NPC Symptoms Q&A

So I have been asked multiple times by many friends on how I found out I had cancer, more specially, nasopharyngeal carcinoma. As with any cancer, early detection is key to your prognosis.

Like Lance Armstrong, I ignored all the early symptoms and warnings that would have helped catch my cancer at an earlier stage. Unfortunately, detecting nasopharyngeal carcinoma (NPC) at an early stage is difficult as the symptoms are usually presented and masked as symptoms of a common cold or allergy.

For me, I had:

• nosebleeds (I've had nosebleeds since I moved from humid Taiwan to not-so-humid USA at an early age)
  
• headaches, especially during hot weather (who doesn't have a headache now and then)
  
• post-nasal drip that lead to a persistent cough, more so during the day than at night (I went to multiple doctors who thought it was just allergies due possibly to the smog and pollen)
• popping sensation in my right ear and, not so frequently, ear pain (perhaps I should have pushed my doctors harder on this one as I'm not sure this is all that common for colds and allergies)

My cancer was not discovered until it was locally advanced with metastasis to my lymph nodes on the right side of my neck.

The World Health Organization (WHO) classifies NPC into three subtypes:

• Type 1: squamous cell carcinoma
• Type 2: non-keratinizing carcinoma
• Type 3: undifferentiated or poorly differentiated carcinoma

Unfortunately and fortunately, I was diagnosed with type 3. Type 3 is most aggressive, but out of the three types, it responds best to radiation treatment.

Your body is an amazing system with each and every organ serving a distinct and useful purpose. Please do not ignore the early warning signs.

Anticlimactic Taxol (paclitaxel) infusion

Today was my first induction chemotherapy session, which turned out to be quite uneventful. You sit in these large recliners in a not-so-big room with many other people, who are all getting different types of chemo drugs and most are asleep, a few listening to music, and others reading like me. They allow you to talk on the cell phone as long as you are not too loud, you can bring in your laptop computer, and even eat if you like. If you need to go to the restroom, no problem, just unplug your IV stand and take it with you. I think the IV monitoring machine has battery backup since that keeps running. I noticed I was the only person in the room with a port. Everyone else got their chemo drugs through an IV line in their hand. My nurse said my port is needed for the 5-FU chemo drug, which I get to take home with me in a portable pump after tomorrow's cisplatin session. Since I'm going back again tomorrow for another session, I get to keep my IV line on my chest.

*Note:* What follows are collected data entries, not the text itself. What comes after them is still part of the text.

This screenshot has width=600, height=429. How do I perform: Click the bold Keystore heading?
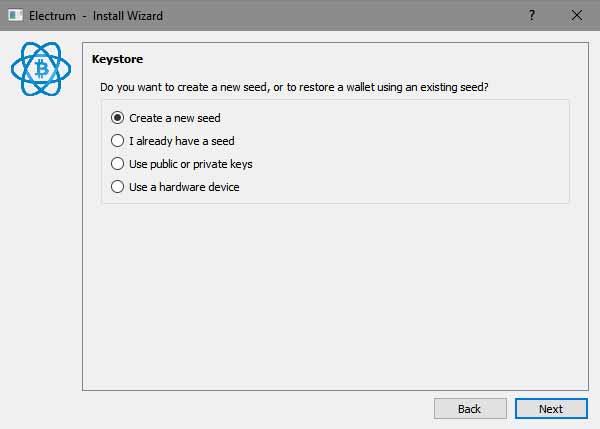(x=117, y=59)
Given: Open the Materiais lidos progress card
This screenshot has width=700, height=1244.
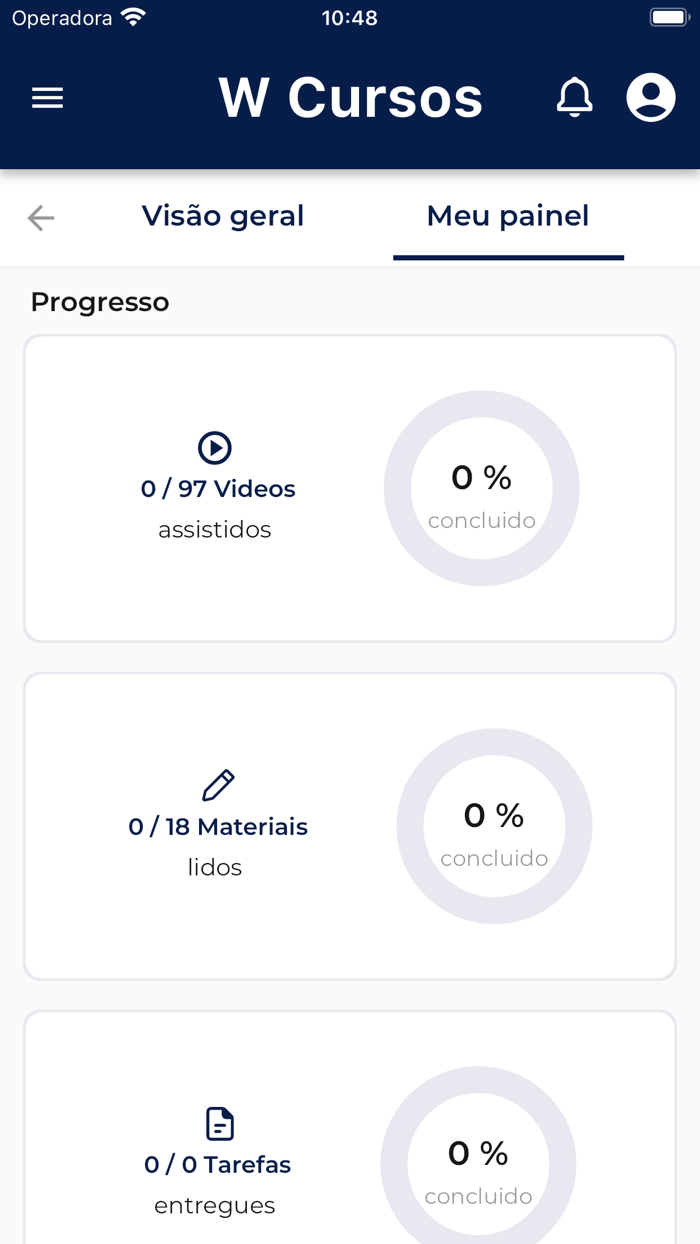Looking at the screenshot, I should coord(350,826).
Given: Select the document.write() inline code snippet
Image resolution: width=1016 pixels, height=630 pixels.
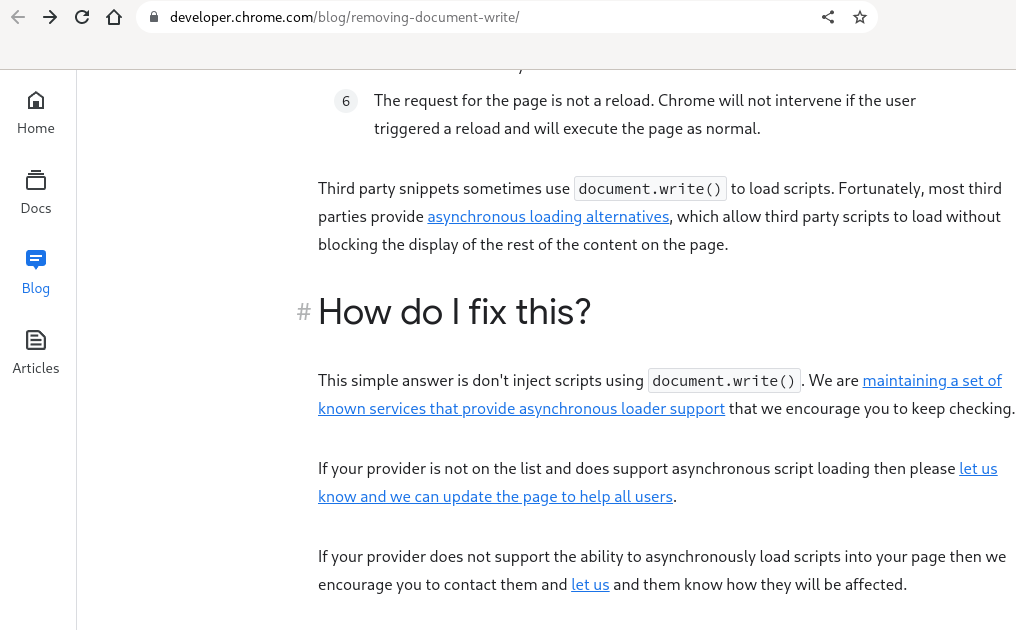Looking at the screenshot, I should (x=650, y=188).
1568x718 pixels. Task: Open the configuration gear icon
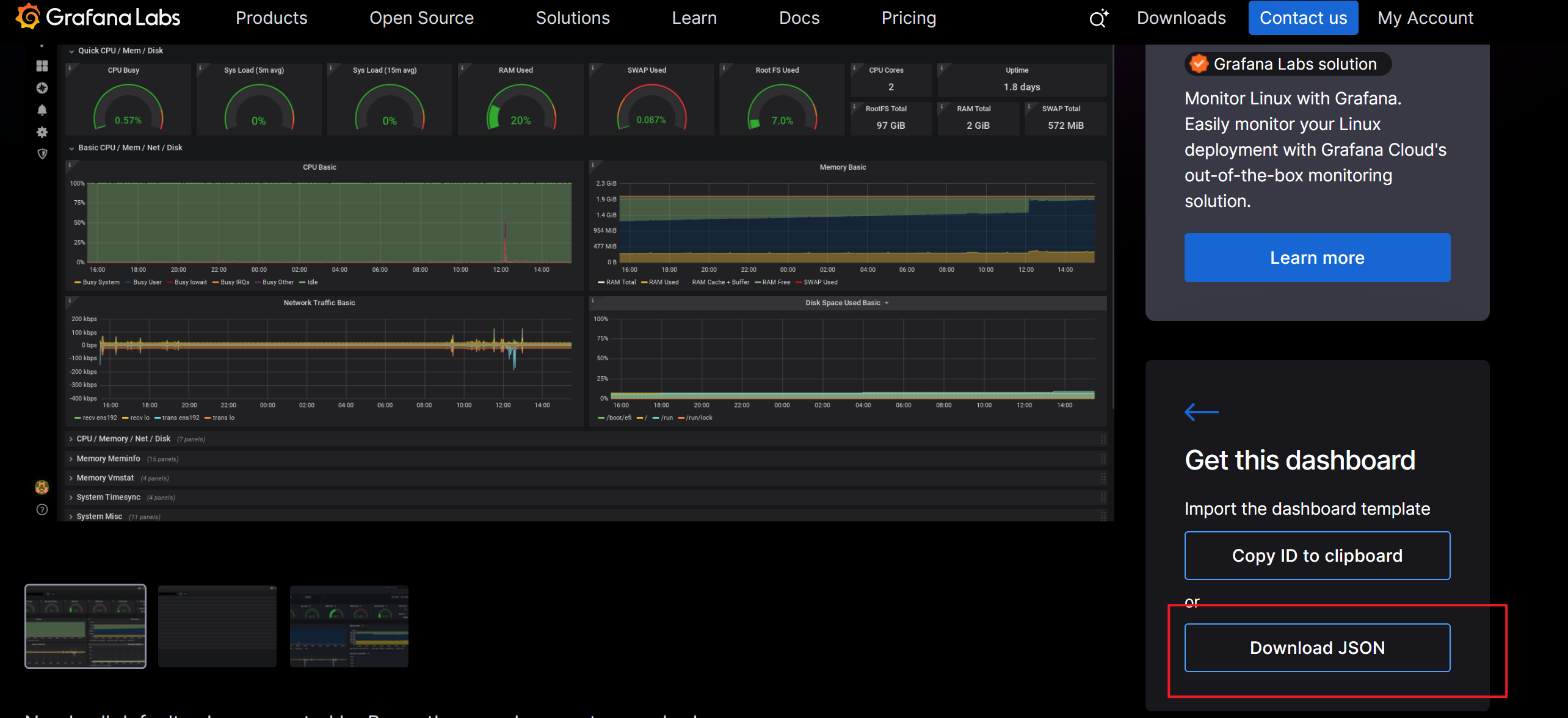click(x=42, y=132)
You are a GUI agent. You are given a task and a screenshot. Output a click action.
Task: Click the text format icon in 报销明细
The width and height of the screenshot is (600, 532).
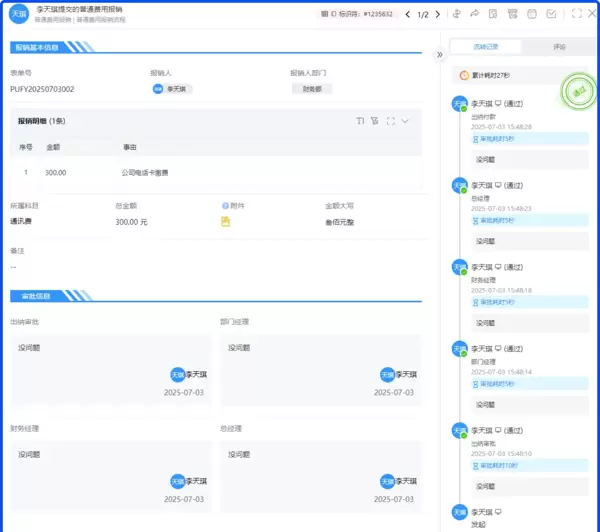click(360, 121)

The Taxol (Paclitaxel 315 mg / 552.5 cc) drug does not kick in right away. I don't feel anything except for the tenderness on my right chest from the port surgery yesterday. The surgeon at the hospital made two incisions to place the PowerPort. During the surgery, I spoke to my surgeon the whole time, asking him what he was doing, where he is from, has he done this before (joking!), and the advantages of a port versus a PICC line. He said the PICC line is used for shorter term purposes. For me, I need to get chemo for a longer period so the port is preferred.

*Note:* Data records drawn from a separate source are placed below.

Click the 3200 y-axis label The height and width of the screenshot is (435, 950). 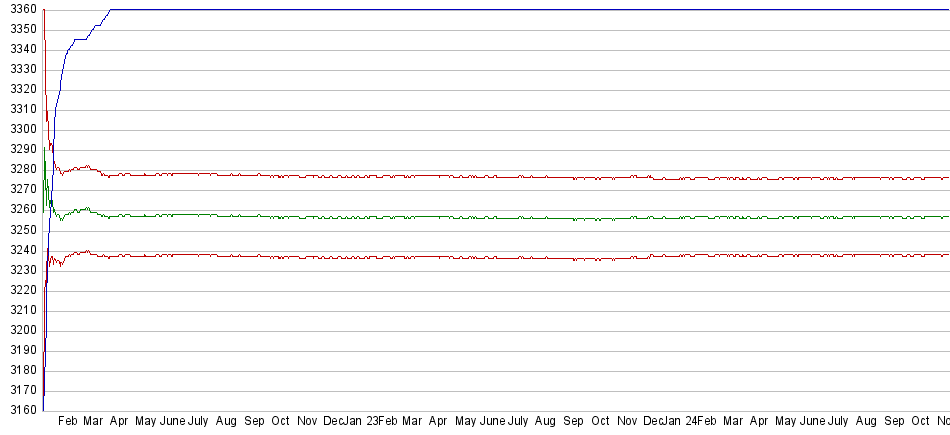pos(20,330)
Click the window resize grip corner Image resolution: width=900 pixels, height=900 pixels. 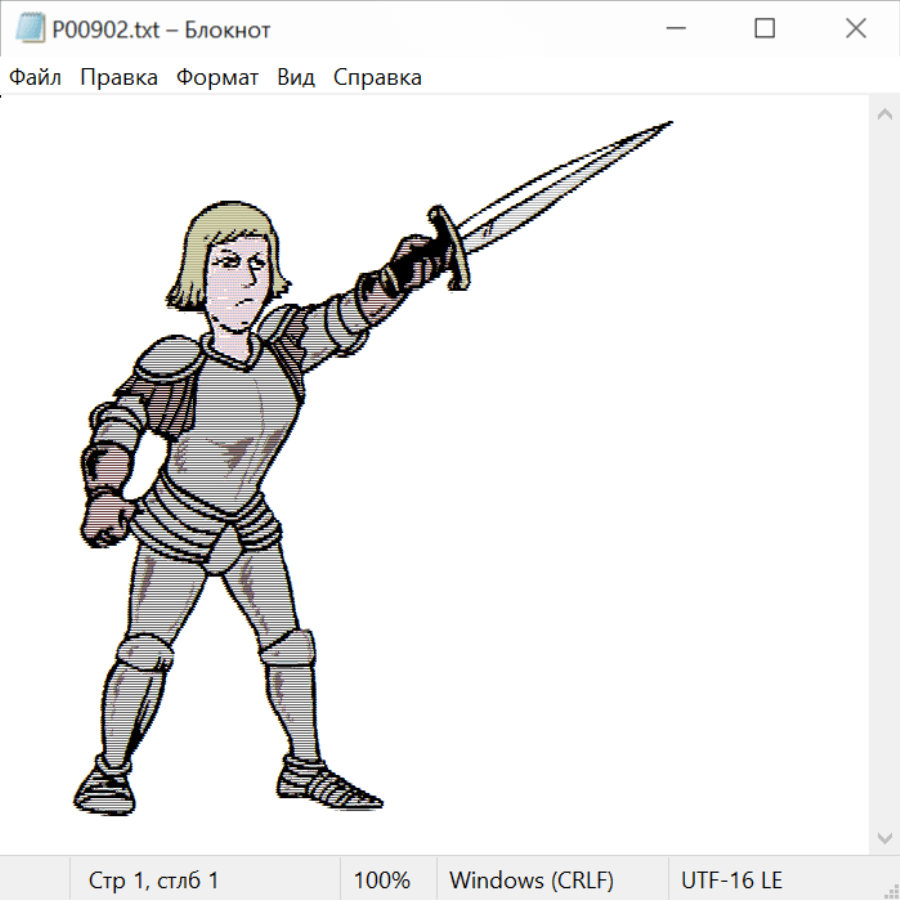890,890
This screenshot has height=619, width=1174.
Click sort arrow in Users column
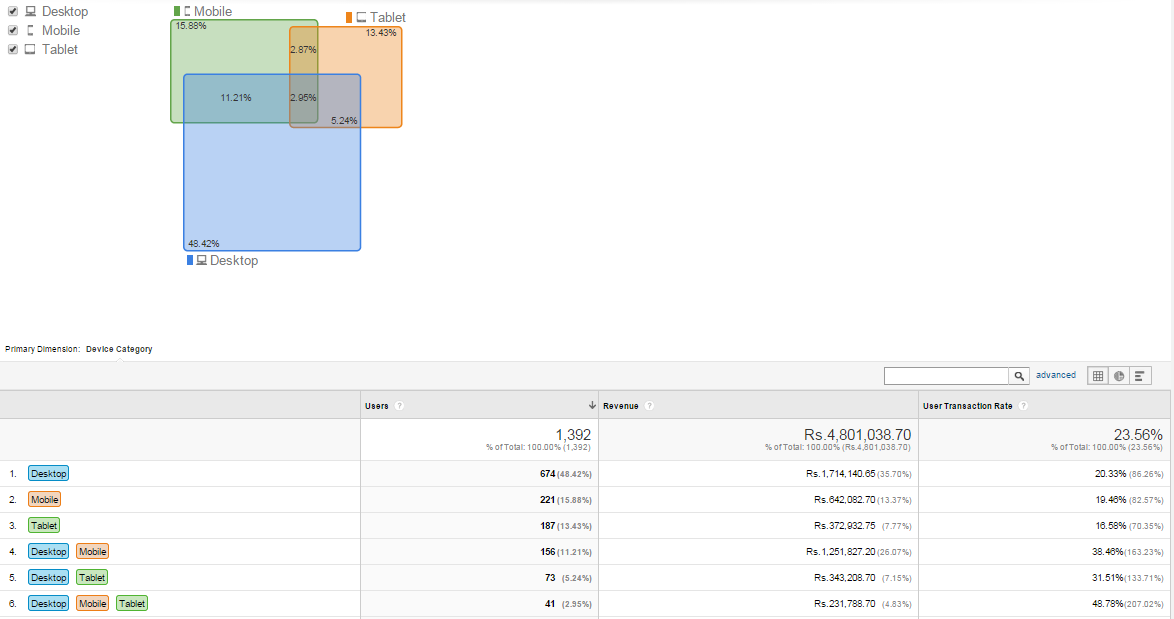592,406
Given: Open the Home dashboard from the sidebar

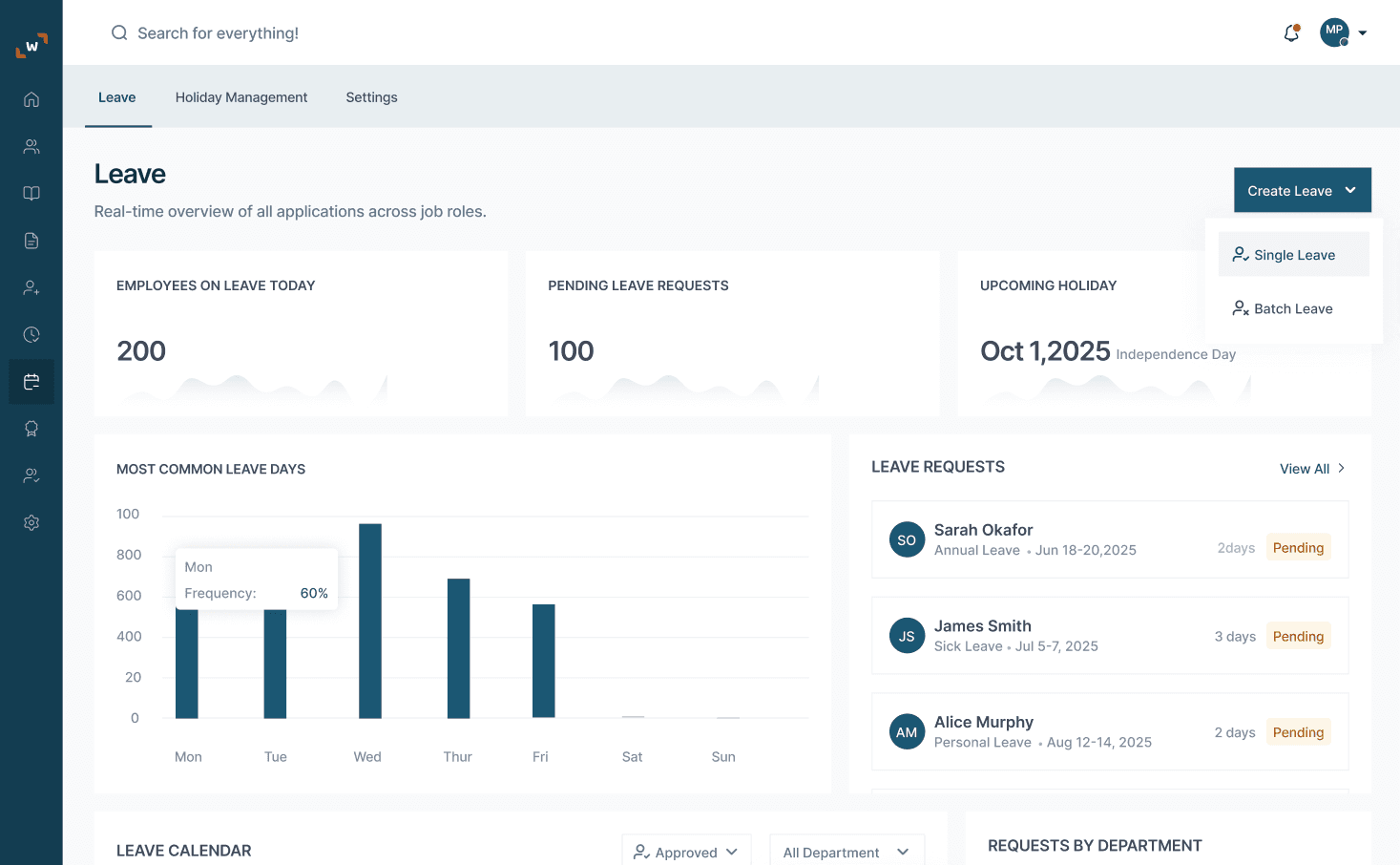Looking at the screenshot, I should click(31, 99).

I feel like a walking drug store. After leaving the infusion center, we stopped by the pharmacy to pick up the following:

• Dexamethasone
  
• Zantac (ranitidine)
• Ondansetron
• Lorazepam
• Prochlorperazine
• Neupogen; used to boost white blood cells
  
• BMT mouthwash; used for sores in my mouth and throat; you can swallow the liquid
  

In addition, once a week, I need blood work done to check my blood count. If the counts get too low, chemo sessions will be delayed and my risk of infection increases dramatically. I need to avoid contact with too many people, if possible.